(Data records)

#####

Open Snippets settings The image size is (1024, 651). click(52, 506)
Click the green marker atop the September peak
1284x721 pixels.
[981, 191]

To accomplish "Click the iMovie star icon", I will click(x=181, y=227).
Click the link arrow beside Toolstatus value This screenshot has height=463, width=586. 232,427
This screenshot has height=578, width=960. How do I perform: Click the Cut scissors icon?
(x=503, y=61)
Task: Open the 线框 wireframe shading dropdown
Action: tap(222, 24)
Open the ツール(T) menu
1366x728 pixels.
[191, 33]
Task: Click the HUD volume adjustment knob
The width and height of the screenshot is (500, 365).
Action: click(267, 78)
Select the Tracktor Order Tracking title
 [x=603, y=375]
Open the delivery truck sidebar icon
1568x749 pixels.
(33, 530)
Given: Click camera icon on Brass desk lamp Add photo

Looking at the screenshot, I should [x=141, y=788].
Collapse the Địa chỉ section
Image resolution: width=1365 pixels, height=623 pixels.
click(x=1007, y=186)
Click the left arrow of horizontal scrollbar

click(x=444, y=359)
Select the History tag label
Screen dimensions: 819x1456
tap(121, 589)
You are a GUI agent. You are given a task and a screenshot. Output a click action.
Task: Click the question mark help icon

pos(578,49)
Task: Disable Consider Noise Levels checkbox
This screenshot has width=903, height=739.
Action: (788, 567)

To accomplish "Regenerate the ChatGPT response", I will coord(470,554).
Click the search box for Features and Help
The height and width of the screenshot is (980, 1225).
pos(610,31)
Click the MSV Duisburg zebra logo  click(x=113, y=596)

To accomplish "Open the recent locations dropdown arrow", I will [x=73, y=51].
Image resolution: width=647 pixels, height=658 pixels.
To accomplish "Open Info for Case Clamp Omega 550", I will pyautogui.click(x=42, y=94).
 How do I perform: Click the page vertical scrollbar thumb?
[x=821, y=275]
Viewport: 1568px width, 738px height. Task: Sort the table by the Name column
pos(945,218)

#####

• REQUIRED ACTION: Repeat each line above exactly as it stands.

• WRITTEN RESPONSE:
Open Snippets settings The image size is (1024, 651). click(52, 506)
Click the green marker atop the September peak
1284x721 pixels.
[981, 191]

To accomplish "Click the iMovie star icon", I will click(x=181, y=227).
Click the link arrow beside Toolstatus value This screenshot has height=463, width=586. 232,427
This screenshot has height=578, width=960. How do I perform: Click the Cut scissors icon?
(x=503, y=61)
Task: Open the 线框 wireframe shading dropdown
Action: tap(222, 24)
Open the ツール(T) menu
1366x728 pixels.
[191, 33]
Task: Click the HUD volume adjustment knob
The width and height of the screenshot is (500, 365).
Action: click(267, 78)
Select the Tracktor Order Tracking title
 [x=603, y=375]
Open the delivery truck sidebar icon
1568x749 pixels.
(33, 530)
Given: Click camera icon on Brass desk lamp Add photo

Looking at the screenshot, I should [x=141, y=788].
Collapse the Địa chỉ section
Image resolution: width=1365 pixels, height=623 pixels.
click(x=1007, y=186)
Click the left arrow of horizontal scrollbar

click(x=444, y=359)
Select the History tag label
Screen dimensions: 819x1456
tap(121, 589)
You are a GUI agent. You are given a task and a screenshot. Output a click action.
Task: Click the question mark help icon

pos(578,49)
Task: Disable Consider Noise Levels checkbox
This screenshot has width=903, height=739.
Action: (788, 567)

To accomplish "Regenerate the ChatGPT response", I will coord(470,554).
Click the search box for Features and Help
The height and width of the screenshot is (980, 1225).
pos(610,31)
Click the MSV Duisburg zebra logo  click(x=113, y=596)

To accomplish "Open the recent locations dropdown arrow", I will [x=73, y=51].
Image resolution: width=647 pixels, height=658 pixels.
To accomplish "Open Info for Case Clamp Omega 550", I will pyautogui.click(x=42, y=94).
 How do I perform: Click the page vertical scrollbar thumb?
[x=821, y=275]
Viewport: 1568px width, 738px height. Task: Sort the table by the Name column
pos(945,218)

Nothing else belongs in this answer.